In 1912, after several Supreme Court decisions and constitutional challenges, and with the passage of the Second Organic Act, Alaska was transformed from a District to a Territory with a guarantee of eventual statehood, and yet that status was still more than half a century away. The Depression and World War II delayed many domestic matters, including the statehood issue for Alaska and Hawaii.
While Alaska waited for statehood to be conferred, there existed separatist movements in the Alaska Territory, some of which would have divided the state into as many as five separate states. Among these was a strong push by the population of the panhandle region—the finger of coastline that runs from the 141st meridian to the Dixon Entrance—to separate from the rest of the territory. Their plan was to break off this most populated portion, that which included the largest city, Juneau (also to have been the name for the new territory/state) and try to achieve statehood sooner for that section. This proposal was given favorable attention by then President Warren G. Harding in 1923 when he visited Alaska for a gold spike ceremony to celebrate the opening of the Alaska Railroad. Had he not died in San Francisco on his way home from the territory, the shape of Alaska could look very different today.

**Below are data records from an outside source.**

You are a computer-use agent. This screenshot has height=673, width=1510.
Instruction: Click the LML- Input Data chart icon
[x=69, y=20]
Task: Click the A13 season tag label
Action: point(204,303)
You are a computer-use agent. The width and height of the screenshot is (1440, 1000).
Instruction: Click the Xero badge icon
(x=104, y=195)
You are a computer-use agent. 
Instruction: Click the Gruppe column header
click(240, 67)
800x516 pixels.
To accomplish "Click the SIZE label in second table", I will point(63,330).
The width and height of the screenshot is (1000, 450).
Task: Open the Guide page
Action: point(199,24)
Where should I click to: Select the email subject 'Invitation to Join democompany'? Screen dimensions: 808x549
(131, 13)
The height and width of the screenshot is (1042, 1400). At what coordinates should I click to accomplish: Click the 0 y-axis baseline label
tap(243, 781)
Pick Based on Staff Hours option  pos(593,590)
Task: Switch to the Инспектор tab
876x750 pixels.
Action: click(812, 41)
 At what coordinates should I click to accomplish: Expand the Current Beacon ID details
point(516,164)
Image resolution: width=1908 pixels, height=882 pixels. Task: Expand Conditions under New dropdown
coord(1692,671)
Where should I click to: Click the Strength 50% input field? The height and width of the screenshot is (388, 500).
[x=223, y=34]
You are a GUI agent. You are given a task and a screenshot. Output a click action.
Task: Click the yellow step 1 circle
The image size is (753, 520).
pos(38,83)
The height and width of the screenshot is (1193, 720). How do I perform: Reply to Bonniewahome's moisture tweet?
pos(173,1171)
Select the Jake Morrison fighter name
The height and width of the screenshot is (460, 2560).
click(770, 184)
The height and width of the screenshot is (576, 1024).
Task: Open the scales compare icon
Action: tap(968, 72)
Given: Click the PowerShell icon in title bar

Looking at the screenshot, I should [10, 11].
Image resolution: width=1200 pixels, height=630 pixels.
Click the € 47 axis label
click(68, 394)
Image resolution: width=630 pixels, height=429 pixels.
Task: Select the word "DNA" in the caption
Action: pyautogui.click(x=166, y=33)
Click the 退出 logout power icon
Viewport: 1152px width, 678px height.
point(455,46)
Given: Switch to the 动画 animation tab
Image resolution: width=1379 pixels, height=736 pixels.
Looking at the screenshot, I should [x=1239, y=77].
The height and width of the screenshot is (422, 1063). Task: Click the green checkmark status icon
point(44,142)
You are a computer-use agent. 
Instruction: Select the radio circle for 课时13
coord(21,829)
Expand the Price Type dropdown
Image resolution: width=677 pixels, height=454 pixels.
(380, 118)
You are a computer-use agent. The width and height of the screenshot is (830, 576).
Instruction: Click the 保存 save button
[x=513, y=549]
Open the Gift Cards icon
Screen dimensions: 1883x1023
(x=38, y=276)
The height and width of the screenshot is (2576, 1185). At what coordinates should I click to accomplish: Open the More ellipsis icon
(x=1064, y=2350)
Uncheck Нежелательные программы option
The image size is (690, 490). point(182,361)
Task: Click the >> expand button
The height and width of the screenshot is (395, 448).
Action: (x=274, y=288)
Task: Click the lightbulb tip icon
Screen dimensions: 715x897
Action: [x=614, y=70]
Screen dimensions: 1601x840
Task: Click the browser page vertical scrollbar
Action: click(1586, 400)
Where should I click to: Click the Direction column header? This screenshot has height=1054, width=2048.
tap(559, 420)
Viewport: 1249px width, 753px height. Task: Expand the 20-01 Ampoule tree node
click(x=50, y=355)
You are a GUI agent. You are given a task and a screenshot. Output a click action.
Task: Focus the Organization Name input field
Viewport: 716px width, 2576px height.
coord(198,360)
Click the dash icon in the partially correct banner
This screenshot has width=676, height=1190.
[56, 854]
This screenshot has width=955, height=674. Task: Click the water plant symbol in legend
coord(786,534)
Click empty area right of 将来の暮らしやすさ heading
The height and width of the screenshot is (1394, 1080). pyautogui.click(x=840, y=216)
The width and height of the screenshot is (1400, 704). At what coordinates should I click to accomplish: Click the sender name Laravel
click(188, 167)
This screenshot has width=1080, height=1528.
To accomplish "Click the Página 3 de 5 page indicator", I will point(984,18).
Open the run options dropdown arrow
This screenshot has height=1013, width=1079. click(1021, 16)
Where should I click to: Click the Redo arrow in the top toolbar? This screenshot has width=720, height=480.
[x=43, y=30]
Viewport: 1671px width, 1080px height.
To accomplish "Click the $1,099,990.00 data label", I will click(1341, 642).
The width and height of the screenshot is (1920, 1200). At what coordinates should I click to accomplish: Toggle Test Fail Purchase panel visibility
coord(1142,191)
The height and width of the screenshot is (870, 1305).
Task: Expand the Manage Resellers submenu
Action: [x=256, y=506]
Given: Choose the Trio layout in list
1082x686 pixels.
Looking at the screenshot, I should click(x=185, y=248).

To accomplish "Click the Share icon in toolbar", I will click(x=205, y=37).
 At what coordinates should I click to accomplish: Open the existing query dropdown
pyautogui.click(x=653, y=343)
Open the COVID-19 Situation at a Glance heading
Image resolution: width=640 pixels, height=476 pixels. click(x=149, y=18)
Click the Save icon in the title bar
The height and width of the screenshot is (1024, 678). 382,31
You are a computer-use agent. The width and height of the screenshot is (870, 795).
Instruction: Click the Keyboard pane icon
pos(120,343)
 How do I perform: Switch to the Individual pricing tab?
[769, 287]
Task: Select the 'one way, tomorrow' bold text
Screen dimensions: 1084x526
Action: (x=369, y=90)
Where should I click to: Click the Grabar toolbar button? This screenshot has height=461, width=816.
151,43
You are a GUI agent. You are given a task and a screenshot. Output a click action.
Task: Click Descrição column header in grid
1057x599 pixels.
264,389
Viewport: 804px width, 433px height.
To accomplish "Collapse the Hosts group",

On January 3, 1959, President Dwight Eisenhower finally signed the proclamation admitting Alaska to the Union as the 49th state. The fight for statehood involved many political issues, but chief among them was the concept of self-determination, or the desire by the people of Alaska to determine the fate of their state’s resources as well as their own political destiny. But even that goal would prove to be elusive. To this day, the national image of Alaska is that of a mysterious gem being fought over by millions of people who…don’t live there.
1. Fisher, Raymond H., Bering’s Voyages: Whither and Why (Seattle, 1977), p. 23.
2. Beaglehole, J.C. ed., The Journals of Captain James Cook on his Voyages of Discovery (Cambridge, 1967), p. 456.
3. Beaglehole, ed., p. 1337.
4. Beaglehole, ed., p. lxiv.
5. “Speech of Hon. Charles Sumner, of Massachusetts, on the Cession of Russian America to the United States,” in U.S., Congress, House, House Executive Document No. 177, 40 Congress , 2 Session, p. 188.
6. Tompkins, Stuart R., “Drawing the Alaska Boundary,” Sherwood, Morgan B. (ed) Alaska and its History , (Seattle: University of Washington Press, 1967), p. 83.
7. Frederick, Robert A., Alaska’s Quest for Statehood 1867-1959 , (Municipality of Anchorage, 1985), p. 7.